There is reason to believe that an elaborate charade is driving the sustainable investment movement. ESG funds are talked up for the good they can do. Non-standardised ratings that provide ESG compliance scores to funds and projects are used to back claims of pursuing and realising social and climate goals. The success of the ESG fund in delivering higher-than-benchmark returns, that delivers profits to Wall Street and bonuses to fund managers, is presented as success in pursuing ESG goals. And as former ESG insider turned critic Tariq Fancy has argued, “these funds and the marketing messages around them are misleading the public and lowering the likelihood that governments, who have the systemic tools and democratic legitimacy required to address large-scale crises, such as COVID-19 and climate change, will act.” Companies see benefit in marketing themselves as being green, because that helps to fend off taxes and regulation

This is surprising. An ESG fund that stays clear of high carbon emitting projects and chooses low carbon emitters, will benefit from a carbon tax. That is ESG investment gains from regulation and state action, and should not serve as an alternative to it. Even when the investment from ESG compliant funds seem to be doing the right thing, it may not be achieving much. If an ESG fund moves capital out of fossil fuel companies, for example, it does not mean that all investment is withdrawn or that carbon emission is reduced. It may even be the case that while the same financial intermediary builds a portfolio without fossil fuel stakes for an ESG-designated fund, it may be investing in those companies through other funds it manages.

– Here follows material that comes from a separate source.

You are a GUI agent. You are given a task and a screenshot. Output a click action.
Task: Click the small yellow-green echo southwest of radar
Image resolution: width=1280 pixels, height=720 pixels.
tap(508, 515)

Moreover, there is a problem in using financial intermediaries like asset managers and hedge funds to do the hard work to make the world a better place. The investment business was built as one in which managers and finance professionals competed to prove they were capable of delivering higher yields. Even if some investors with clout were demanding better ESG outcomes, there would many others looking to higher returns that would turn their back on socially oriented funds offering lower returns. That puts pressure to privilege profit above climate and social uplift.

The argument is not that there are no wealth holders with a conscience who are looking to put their money in projects that do least damage or even do some good. Nor is it that there are no individual fund managers who are fired by a passion to make the world a better place. It is merely to recognise that a highly concentrated financial system that is geared to maximising returns has found ways of dipping its hands into the ESG investing pot, diverting large sums to projects that yield money but possibly pollute more, or at least not less. Wall street gains, while mankind does not get the promised social benefits.